Thailand's Siam Cement Group (SCG) is expected to shut its selected polyethylene (PE) and polypropylene (PP) plants for planned maintenance in November, tightening the availability of duty-free supplies to regional converters.
The producer will shut its 152,000 t/yr low-density PE (LDPE) plant from early November for a month-long maintenance, tightening the supply of LDPE lamination or coating grades. SCG will also shut its 140,000 t/yr PP plant from mid-November for a week-long maintenance. Its largest 400,000 t/yr PP plant will be shut from late November for a two-week maintenance.
The maintenance plans could keep domestic PP prices in Thailand firm in the short term because of supply tightness and gradually gains in demand.

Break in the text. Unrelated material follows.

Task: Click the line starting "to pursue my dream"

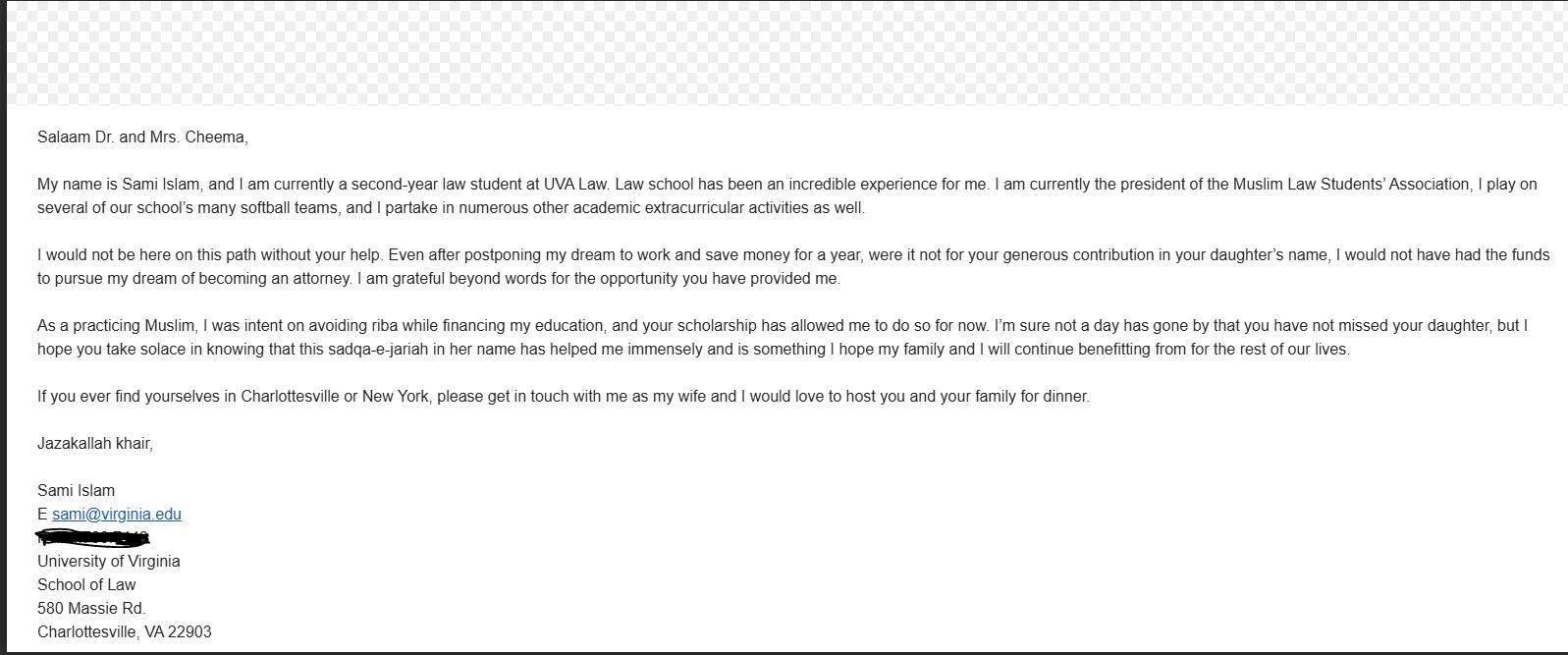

Thailand began allowing vaccinated individuals quarantine-free entry and travel into the country from 1 November to boost its tourism sector, which could support its consumption of finished plastic goods.
But high domestic PP prices prompted some Thailand converters to seek lower cost imports to meet stronger demand demand despite uncertainty in shipment arrivals, among them the China-origin PP supplies. The competitive offers of China-origin PP and moderate lead times to southeast Asia attracted high buying interest among regional converters.
Domestic PP prices in Thailand stood at $1,410-1,450/t on an import parity basis this week, according to local sources. Argus assessed China-origin PP raffia prices at $1,240-1,260/t fob China on 5 November, while freight rates from China to Thailand were at around $70/t, resulting in a workable arbitrage.
Most southeast Asian producers kept PP offers stable because of tighter regional supplies from the planned and unplanned shutdowns. But the re-emergence of competitive China PP offers to southeast Asia in the past two weeks weighed heavily on regional sentiment.
Thailand's HMC Polymers restarted its PP plants with a combined capacity of 560,000 t/yr of PP earlier this week after planned maintenance. But two Vietnam-based producers unexpectedly shut their PP plants recently because of technical issues and feedstock shortages. Vietnam's NSRP shut its 370,000 t/yr PP plant from the end of October because of technical issues, and is expected to restart the plant by end of this week. Vietnam's Hyosung shut its upstream 600,000 t/yr propane dehydrogenation plant in late October, but further details were unclear. The producer shut its two 300,000 t/yr PP plants this week with the shutdown expected to last up to the middle of November because of feedstock propylene shortages, according to market sources.
Argus assessed duty-free PP raffia prices at $1,400-1,410/t cfr southeast Asia on 5 November, unchanged on the week.